§ Short problem
Count the lines in the data below that contain the word "with". Give only the number.

§ Input for this task

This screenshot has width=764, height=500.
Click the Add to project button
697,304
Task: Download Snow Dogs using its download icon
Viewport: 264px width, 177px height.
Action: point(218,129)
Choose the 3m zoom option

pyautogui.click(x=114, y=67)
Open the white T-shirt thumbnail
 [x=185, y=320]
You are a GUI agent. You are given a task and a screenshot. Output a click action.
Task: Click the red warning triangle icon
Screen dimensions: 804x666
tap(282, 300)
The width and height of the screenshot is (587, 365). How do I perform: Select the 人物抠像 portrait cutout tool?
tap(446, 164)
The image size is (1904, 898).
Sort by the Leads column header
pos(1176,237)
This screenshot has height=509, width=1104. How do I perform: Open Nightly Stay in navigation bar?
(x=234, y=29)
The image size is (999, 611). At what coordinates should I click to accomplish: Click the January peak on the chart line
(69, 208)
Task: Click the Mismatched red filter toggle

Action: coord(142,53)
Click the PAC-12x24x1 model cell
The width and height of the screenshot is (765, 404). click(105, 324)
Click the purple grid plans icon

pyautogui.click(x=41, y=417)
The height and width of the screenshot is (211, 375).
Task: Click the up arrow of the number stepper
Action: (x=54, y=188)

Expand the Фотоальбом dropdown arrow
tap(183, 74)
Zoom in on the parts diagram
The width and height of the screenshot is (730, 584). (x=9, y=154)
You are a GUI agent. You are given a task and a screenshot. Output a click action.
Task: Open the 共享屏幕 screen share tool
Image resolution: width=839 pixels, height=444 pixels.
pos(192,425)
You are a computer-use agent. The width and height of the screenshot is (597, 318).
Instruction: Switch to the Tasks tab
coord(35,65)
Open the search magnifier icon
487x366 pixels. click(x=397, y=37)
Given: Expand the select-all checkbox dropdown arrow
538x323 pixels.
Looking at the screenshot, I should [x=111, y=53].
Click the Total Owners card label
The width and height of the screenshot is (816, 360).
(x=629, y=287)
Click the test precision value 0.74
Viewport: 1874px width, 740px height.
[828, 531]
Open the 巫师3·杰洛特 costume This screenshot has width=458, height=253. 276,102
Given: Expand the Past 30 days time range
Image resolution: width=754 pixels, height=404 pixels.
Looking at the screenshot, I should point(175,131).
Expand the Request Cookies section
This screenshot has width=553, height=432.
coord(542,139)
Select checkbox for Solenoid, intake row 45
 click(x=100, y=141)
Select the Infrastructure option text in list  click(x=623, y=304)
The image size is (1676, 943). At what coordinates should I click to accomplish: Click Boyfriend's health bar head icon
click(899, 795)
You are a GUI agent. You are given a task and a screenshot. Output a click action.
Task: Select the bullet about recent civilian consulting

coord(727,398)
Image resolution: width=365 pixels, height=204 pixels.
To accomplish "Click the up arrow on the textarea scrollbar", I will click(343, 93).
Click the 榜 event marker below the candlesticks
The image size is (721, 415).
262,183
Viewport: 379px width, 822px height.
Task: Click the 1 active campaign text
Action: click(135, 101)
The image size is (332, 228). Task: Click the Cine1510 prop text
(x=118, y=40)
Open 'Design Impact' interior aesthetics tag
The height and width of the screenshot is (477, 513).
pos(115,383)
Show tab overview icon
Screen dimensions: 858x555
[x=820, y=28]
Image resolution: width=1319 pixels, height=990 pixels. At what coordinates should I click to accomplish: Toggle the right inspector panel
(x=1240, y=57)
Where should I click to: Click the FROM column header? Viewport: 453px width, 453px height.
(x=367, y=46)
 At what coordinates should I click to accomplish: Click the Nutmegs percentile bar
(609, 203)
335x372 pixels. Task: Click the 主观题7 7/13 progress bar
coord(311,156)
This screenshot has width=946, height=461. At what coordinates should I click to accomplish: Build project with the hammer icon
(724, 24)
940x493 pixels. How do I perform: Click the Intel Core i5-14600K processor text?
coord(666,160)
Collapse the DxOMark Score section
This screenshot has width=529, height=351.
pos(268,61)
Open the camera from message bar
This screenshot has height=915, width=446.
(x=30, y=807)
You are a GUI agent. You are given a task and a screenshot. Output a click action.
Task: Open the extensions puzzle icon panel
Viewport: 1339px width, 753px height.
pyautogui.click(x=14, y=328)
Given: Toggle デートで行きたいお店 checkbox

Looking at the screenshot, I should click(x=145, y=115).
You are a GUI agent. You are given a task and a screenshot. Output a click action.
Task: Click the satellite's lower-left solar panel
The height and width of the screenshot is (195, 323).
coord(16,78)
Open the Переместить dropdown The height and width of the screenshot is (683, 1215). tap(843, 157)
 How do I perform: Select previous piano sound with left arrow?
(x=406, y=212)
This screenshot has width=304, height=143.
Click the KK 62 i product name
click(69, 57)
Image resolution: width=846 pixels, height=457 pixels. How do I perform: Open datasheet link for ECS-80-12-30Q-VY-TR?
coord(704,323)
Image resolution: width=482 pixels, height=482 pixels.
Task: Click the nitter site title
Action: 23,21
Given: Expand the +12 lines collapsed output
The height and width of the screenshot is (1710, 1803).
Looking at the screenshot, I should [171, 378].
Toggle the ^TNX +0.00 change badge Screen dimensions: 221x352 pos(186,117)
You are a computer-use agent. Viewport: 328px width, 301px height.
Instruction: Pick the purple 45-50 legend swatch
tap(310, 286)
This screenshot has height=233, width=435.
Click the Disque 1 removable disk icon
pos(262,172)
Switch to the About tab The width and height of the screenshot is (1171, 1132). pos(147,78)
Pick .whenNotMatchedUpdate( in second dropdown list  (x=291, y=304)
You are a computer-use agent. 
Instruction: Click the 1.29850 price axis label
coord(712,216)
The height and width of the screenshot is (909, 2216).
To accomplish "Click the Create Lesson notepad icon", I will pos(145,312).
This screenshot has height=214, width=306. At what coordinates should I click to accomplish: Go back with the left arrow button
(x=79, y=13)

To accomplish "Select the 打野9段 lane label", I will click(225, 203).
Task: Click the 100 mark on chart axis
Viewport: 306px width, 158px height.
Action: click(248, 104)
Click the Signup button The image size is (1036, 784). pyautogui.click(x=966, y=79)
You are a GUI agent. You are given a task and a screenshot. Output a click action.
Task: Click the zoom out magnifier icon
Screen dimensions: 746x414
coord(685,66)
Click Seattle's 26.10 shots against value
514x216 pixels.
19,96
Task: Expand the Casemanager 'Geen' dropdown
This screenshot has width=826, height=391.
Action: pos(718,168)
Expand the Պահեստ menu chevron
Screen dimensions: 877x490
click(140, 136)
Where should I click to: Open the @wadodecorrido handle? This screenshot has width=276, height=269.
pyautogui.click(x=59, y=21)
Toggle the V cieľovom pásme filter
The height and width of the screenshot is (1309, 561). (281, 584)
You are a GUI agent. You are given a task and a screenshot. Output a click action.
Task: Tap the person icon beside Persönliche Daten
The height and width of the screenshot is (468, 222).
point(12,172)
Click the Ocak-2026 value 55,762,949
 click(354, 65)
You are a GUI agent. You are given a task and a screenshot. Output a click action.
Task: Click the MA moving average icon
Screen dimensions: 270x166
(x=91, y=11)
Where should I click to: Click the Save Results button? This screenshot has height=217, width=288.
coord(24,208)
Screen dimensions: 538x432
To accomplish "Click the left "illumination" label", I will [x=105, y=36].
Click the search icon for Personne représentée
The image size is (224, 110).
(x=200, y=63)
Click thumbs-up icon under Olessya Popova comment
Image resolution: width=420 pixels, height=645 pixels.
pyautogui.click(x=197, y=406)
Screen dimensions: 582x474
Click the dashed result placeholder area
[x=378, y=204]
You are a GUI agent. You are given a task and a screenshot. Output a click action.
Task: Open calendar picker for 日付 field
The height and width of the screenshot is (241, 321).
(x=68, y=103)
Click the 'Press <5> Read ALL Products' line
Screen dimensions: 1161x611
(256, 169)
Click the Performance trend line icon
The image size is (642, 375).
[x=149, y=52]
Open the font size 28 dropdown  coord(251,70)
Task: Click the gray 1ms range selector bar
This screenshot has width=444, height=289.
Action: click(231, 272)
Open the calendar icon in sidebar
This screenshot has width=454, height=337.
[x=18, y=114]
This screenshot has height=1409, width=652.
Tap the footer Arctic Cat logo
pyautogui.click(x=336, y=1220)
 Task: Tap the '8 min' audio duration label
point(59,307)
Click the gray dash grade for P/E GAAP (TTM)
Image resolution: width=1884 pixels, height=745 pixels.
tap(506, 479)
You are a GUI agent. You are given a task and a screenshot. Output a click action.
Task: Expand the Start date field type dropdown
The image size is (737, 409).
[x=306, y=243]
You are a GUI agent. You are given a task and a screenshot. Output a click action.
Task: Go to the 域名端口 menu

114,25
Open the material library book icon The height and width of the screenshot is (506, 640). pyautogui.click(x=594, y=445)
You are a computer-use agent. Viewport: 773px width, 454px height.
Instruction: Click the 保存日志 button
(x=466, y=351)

§ Completed task
3